(Lines for locating text and elements)
══════════
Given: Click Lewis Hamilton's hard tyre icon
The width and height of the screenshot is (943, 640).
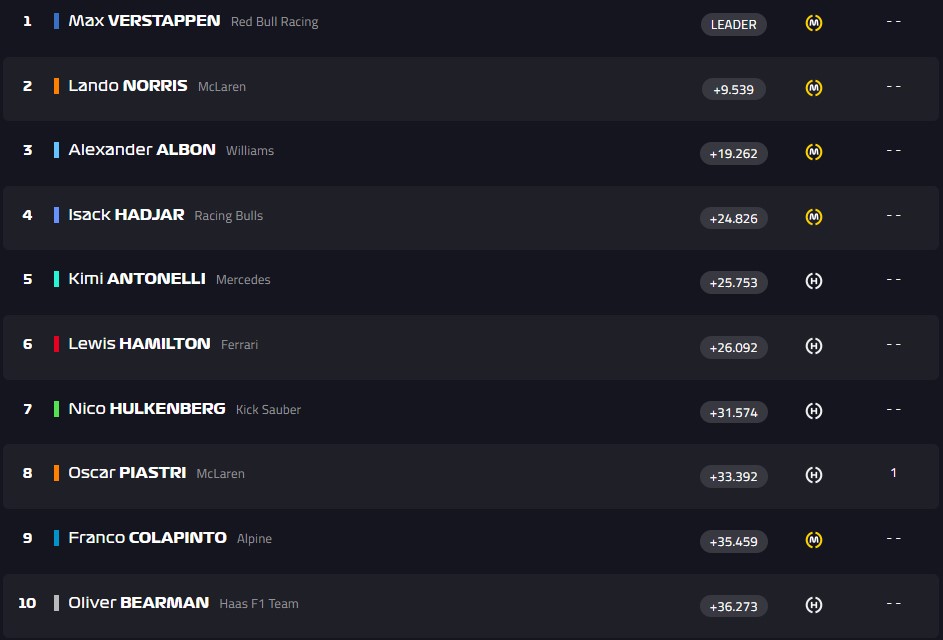Looking at the screenshot, I should click(x=814, y=346).
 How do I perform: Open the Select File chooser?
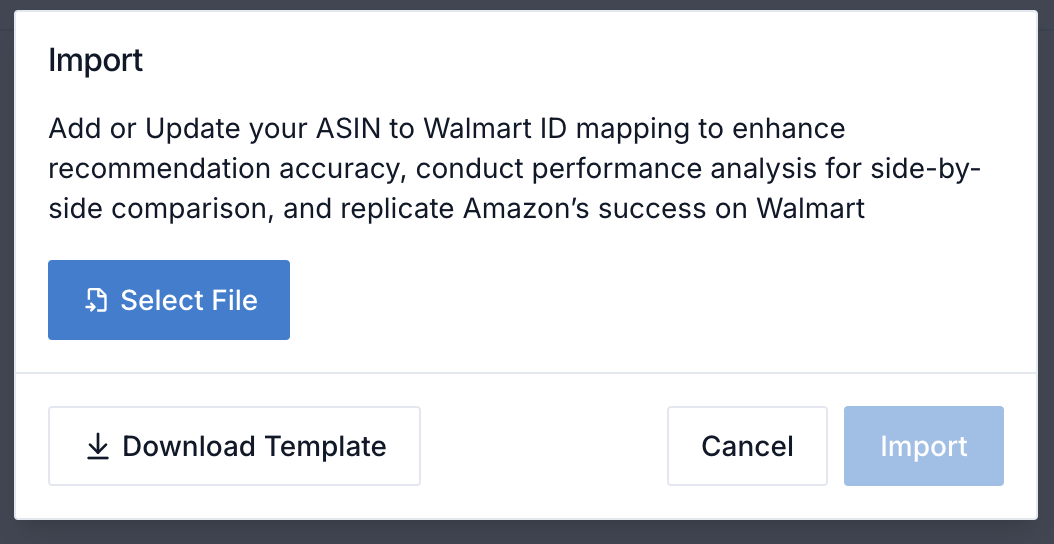[169, 300]
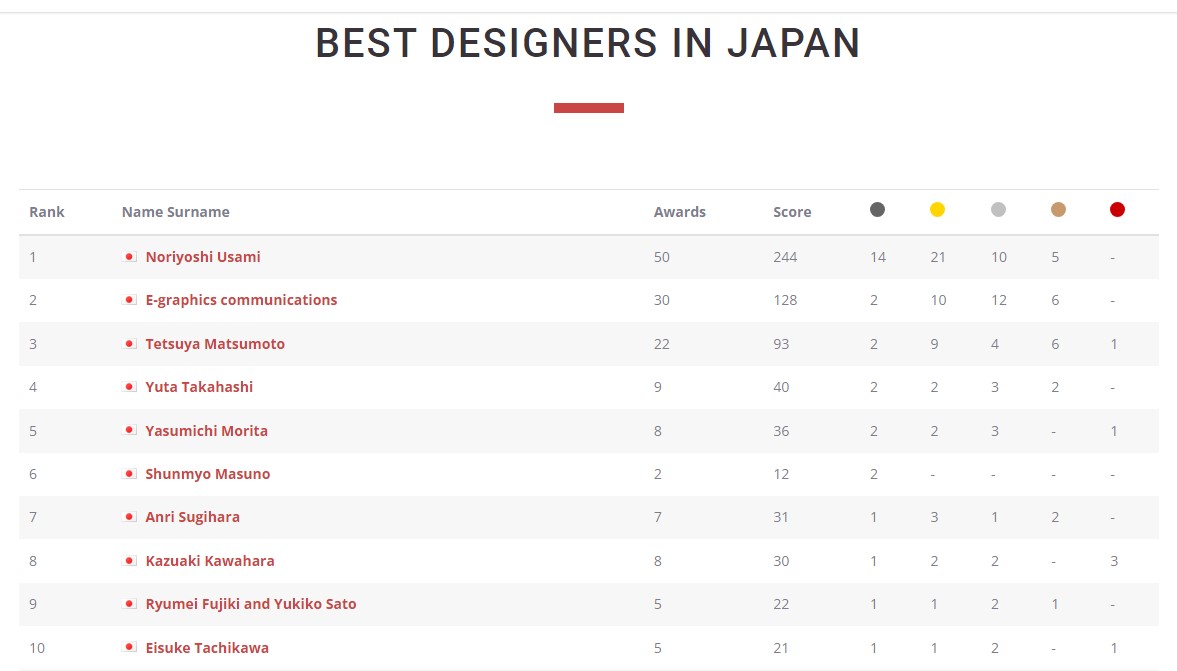Click Japan flag beside Shunmyo Masuno

[x=129, y=474]
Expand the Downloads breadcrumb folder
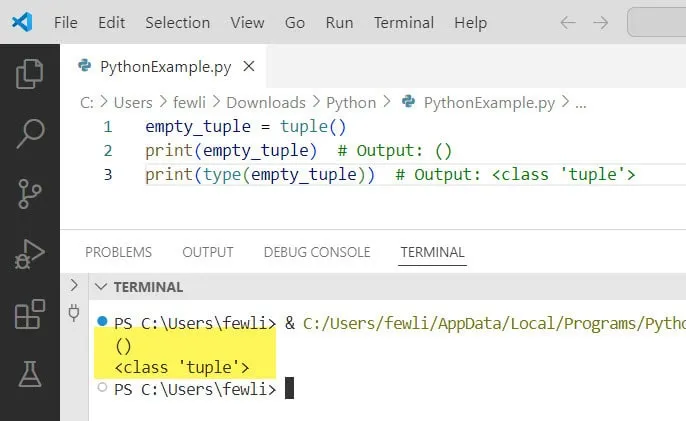The width and height of the screenshot is (686, 421). pos(265,102)
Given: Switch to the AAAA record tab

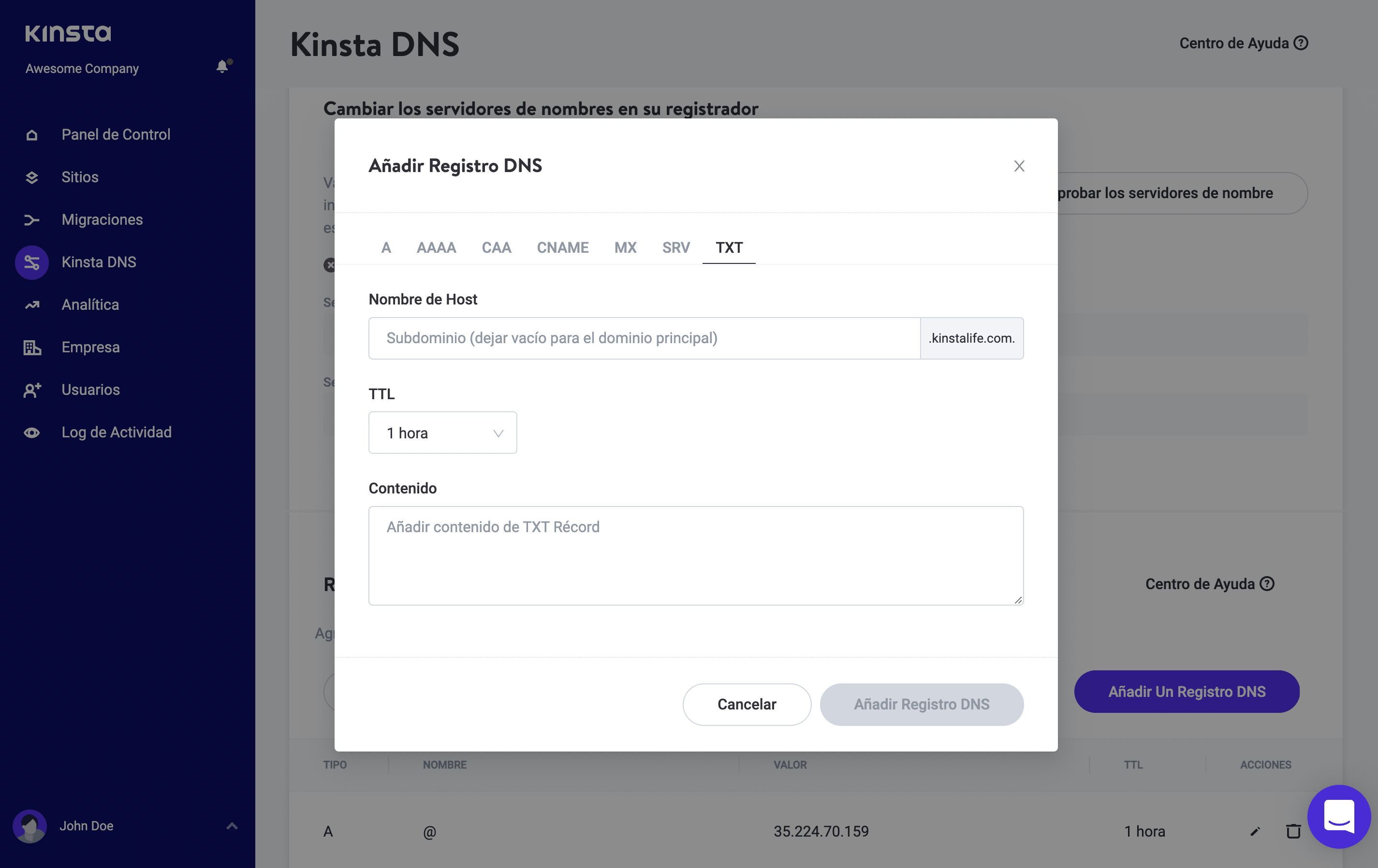Looking at the screenshot, I should pos(436,248).
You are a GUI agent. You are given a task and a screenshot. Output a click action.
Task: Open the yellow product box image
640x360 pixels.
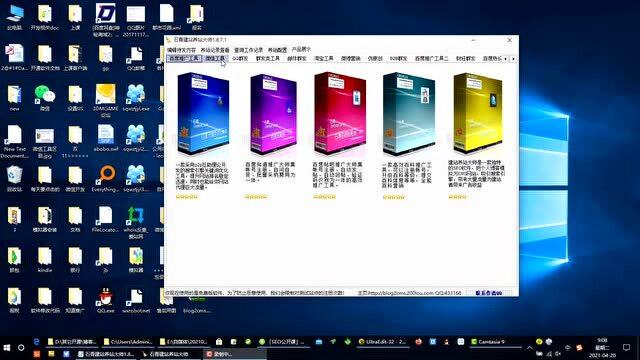point(478,113)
══════════
→ **PROBLEM STATEMENT**
Quote all of the lines above verbatim, leaving out the pictures.

→ **RIGHT ANSWER**
Given: Click Lewis Hamilton's hard tyre icon
The width and height of the screenshot is (943, 640).
Looking at the screenshot, I should click(x=814, y=346).
 How do I perform: Open the Select File chooser?
[169, 300]
Click Japan flag beside Shunmyo Masuno

[x=129, y=474]
Expand the Downloads breadcrumb folder
The width and height of the screenshot is (686, 421). pos(265,102)
Given: Switch to the AAAA record tab

Looking at the screenshot, I should pos(436,248).
You are a GUI agent. You are given a task and a screenshot. Output a click action.
Task: Open the yellow product box image
640x360 pixels.
point(478,113)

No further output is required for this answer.